(Stored data)
------

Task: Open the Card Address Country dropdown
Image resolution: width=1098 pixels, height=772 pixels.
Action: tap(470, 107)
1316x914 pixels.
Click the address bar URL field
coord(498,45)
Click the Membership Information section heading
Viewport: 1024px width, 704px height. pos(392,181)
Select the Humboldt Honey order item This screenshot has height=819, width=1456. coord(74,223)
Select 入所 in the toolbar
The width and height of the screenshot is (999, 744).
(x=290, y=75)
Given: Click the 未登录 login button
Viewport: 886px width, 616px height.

------

● **DIRECTIONS**
Write out, exactly as they appear, the lines from the one containing "The width and" through the last line of the records above, both included, and nothing more.

● **ANSWER TO THIS PROBLEM**
The width and height of the screenshot is (999, 744).
(x=290, y=75)
Given: Click the 未登录 login button
Viewport: 886px width, 616px height.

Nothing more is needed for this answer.